The organiser, David Callahan, sought to make this a conference that embraced all studies on Australia – ‘from Architecture to Zoology’, as he put it. He achieved this unusual breadth, yet gave us a conference of coherence. The overarching theme – ‘Australia: Who Cares?’ – demanded an intelligent balance between heads and hearts. Blending activism and scholarship was an achievement of many individual papers, but it was also a product of Callahan’s deliberate choices of session themes and plenary subjects.
My plenary paper about caring for the Australian arid zone explored some of the politics of science emerging through the discourse of ‘desert knowledge’. Xavier Pons from Toulouse tackled the intriguing question ‘Who cares about Aborigines?’, with its paradoxical dimensions of increasing non-Aboriginal indifference and interference. Both talks stimulated lively cross-disciplinary discussion with international comparisons.
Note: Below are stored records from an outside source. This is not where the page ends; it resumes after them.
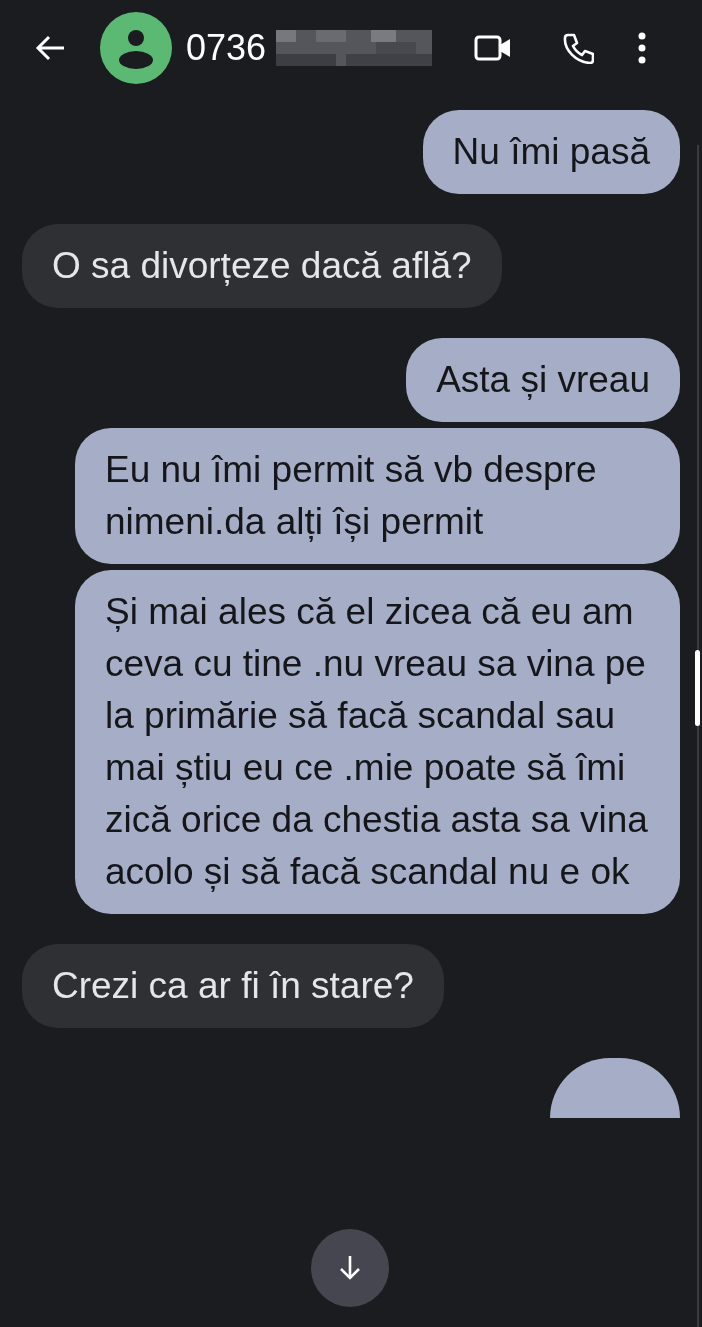 This screenshot has width=702, height=1327. Describe the element at coordinates (642, 48) in the screenshot. I see `more-options-icon` at that location.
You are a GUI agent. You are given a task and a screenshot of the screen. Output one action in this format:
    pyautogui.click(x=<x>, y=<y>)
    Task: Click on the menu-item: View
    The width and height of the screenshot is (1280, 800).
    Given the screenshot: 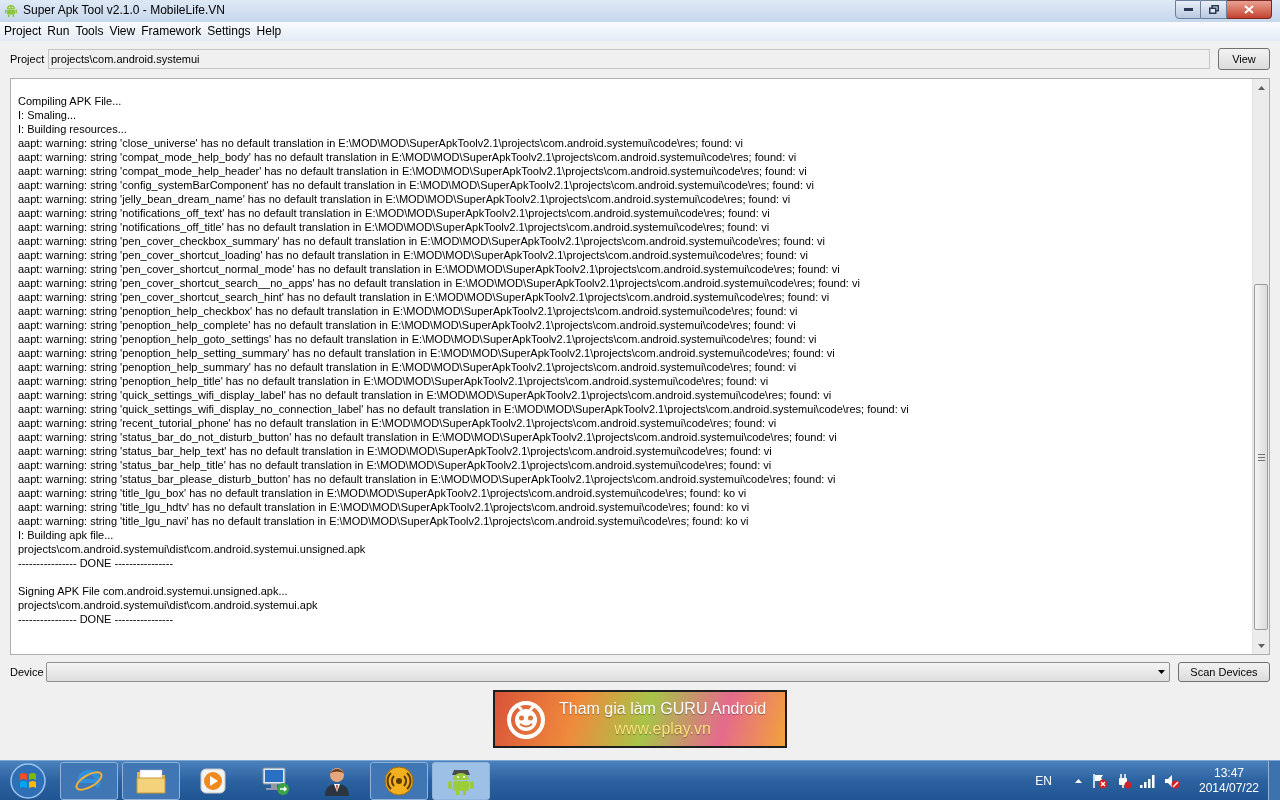 What is the action you would take?
    pyautogui.click(x=122, y=32)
EASA has decided to expand its brief to include New Zealand as a first step to a broader, more ‘Arca Studies’ approach that will fit current European curricula. For those planning ahead, the next conference will be in Debrecen (Hungary) in 2005, convened by the energetic Gabriella Espak. Like the Portuguese, the Hungarians have many expatriates living in Australia. Hungarian literature students are already enthusiastic about Australian and New Zealand writing, and will no doubt want to hear more. New and unusual conjunctions of countries suggest new themes, as the Portuguese example showed. Australia and its scholars need moments like these to reflect on and redefine a niche in an increasingly globalised world.